Fluorescence binding assays
Binding affinity was primarily tested with a panel of 40 A. quadriimpressum habitat-related compounds, most of which are abundantly distributed in elms and A. quadriimpressum. Additionally, one newly identified repellent, cinnamaldehyde, was included25,27,28. After the molecular model of AquaOBP4 was established, we selected two additional compounds, which also came from elms and A. quadriimpressum, for model validation. All of the compounds were purchased from Sigma-Aldrich (Millipore Sigma, USA) with purities of greater than 95%. The CAS numbers, structures and sources of the tested compounds are listed in Table 2, and detailed information (including content) for each odorant is provided in Table S1.

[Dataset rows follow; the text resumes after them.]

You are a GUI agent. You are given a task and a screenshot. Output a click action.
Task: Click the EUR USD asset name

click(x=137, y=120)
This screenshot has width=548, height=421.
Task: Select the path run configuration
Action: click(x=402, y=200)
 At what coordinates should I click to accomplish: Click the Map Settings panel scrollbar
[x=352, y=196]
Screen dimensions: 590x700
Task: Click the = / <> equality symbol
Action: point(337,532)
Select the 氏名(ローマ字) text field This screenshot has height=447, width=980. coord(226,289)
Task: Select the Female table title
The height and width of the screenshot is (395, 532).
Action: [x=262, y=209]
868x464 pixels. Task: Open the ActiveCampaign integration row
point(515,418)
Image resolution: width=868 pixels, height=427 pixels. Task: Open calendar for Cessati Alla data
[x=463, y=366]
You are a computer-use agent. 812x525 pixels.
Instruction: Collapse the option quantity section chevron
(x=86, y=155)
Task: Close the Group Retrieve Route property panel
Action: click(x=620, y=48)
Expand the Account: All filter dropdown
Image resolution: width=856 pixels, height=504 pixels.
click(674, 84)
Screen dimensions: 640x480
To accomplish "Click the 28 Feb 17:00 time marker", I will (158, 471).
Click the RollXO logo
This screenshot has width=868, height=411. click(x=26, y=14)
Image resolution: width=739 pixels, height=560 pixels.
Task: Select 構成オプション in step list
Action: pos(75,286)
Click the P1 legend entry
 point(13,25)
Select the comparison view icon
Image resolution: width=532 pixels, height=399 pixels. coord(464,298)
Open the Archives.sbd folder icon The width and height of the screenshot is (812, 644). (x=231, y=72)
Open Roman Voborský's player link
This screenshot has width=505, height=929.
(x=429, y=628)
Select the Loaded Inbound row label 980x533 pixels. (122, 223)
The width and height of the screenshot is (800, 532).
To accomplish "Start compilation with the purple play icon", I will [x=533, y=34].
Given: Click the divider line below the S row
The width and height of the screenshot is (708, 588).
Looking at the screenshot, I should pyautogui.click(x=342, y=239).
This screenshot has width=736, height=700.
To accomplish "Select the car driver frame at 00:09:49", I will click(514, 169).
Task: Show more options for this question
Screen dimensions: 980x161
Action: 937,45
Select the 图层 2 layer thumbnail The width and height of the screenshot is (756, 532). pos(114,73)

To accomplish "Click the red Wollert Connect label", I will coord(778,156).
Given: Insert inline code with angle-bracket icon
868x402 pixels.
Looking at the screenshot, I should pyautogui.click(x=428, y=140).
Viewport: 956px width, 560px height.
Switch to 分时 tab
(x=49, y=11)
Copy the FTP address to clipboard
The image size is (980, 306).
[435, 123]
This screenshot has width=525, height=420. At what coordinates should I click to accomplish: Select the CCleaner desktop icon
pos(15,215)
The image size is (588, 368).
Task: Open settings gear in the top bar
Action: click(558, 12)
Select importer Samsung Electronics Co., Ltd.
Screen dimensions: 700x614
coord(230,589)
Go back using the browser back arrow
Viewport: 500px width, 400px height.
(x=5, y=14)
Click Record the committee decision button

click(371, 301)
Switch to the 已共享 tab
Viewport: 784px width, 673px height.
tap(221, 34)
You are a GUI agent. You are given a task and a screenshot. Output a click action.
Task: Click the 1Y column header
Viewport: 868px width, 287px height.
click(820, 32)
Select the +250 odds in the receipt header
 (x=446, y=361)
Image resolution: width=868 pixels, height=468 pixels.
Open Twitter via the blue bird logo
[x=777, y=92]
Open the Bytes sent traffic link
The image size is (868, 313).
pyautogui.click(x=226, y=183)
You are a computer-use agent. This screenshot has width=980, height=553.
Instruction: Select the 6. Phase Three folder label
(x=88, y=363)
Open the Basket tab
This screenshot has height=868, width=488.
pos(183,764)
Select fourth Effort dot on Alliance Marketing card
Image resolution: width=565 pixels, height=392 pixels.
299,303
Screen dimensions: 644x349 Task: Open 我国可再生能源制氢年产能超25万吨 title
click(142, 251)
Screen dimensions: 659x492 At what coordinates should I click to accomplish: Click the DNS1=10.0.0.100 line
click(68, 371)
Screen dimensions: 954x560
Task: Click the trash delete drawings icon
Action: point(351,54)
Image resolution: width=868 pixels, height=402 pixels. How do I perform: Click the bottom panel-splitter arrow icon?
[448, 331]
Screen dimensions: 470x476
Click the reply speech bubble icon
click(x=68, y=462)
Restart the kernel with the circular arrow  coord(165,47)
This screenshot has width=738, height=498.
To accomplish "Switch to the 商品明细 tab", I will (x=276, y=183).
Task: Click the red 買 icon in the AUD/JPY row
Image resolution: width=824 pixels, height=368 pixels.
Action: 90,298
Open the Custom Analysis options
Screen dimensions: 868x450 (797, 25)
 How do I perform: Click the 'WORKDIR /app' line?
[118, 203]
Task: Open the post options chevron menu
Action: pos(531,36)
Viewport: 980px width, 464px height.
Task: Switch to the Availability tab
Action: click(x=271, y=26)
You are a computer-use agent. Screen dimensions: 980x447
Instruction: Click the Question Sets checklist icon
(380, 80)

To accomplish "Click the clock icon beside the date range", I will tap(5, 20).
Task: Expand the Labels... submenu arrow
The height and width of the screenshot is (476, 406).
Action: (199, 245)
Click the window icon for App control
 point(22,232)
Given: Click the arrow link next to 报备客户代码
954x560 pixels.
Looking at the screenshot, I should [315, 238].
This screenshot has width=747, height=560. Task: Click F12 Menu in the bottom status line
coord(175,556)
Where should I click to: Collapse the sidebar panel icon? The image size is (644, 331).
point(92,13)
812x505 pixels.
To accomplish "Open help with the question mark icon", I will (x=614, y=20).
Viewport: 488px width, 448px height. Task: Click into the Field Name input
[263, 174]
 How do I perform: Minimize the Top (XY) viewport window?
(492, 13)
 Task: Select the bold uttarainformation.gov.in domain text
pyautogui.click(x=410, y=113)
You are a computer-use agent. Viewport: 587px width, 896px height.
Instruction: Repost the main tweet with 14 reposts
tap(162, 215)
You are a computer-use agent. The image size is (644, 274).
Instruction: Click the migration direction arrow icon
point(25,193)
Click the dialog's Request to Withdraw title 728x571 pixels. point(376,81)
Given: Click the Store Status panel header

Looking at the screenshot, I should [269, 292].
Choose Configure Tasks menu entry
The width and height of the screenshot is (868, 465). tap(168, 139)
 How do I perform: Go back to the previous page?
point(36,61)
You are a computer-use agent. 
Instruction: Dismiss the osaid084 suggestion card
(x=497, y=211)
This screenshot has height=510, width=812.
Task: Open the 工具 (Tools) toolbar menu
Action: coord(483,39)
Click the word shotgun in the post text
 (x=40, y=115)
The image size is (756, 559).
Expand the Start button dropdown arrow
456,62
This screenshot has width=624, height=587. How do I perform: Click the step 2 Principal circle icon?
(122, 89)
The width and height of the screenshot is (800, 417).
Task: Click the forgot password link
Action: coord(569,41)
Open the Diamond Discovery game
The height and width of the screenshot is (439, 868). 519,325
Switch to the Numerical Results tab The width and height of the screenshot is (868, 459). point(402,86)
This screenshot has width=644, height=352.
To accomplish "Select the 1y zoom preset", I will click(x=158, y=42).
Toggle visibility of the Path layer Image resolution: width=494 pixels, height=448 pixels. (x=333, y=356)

N-phenyl-1-naphthylamine (1-NPN) was used as a reporter to measure the affinity of the fluorescent 1-NPN ligand to proteins29. The fluorescence spectra were recorded using a Fluoromax-4 spectrofluorometer (HORIBA Jobin Yvon, New York, USA) with 2 µM protein in 50 mM ammonium acetate (pH 7.2) at room temperature; the compounds and 1-NPN were dissolved in high-performance liquid chromatography (HPLC)-grade methanol at a concentration of 1 mM. Parameter selection was such that the slit widths for both excitation and emission were 10 nm. The reporter was excited at 337 nm, and the emission spectra were recorded between 380 and 500 nm. The AquaOBP4 saturation curve was tested using 1-NPN at 2 to 14 µM, and the affinities of the compounds were estimated using 2 µM 1-NPN and 10 to 70 µM concentrations of the compounds. The curves were then linearized using Scatchard plots. IC50 and Kd values were analyzed using Prism 6 (GraphPad Software, USA), and Ki values were calculated using the following equation: Ki = [IC50]/1 + [1-NPN]/Kd, where [1-NPN] is the concentration of dissociative 1-NPN and Kd is the dissociation constant of the protein/1-NPN complex. To investigate the response of AquaOBP4 at low pH, the fluorescence binding affinity between AquaOBP4 and one of the best ligands was measured at pH 5. Then, 50 mM ammonium acetate (pH 5) was used as a buffer to dissolve the AquaOBP4 protein.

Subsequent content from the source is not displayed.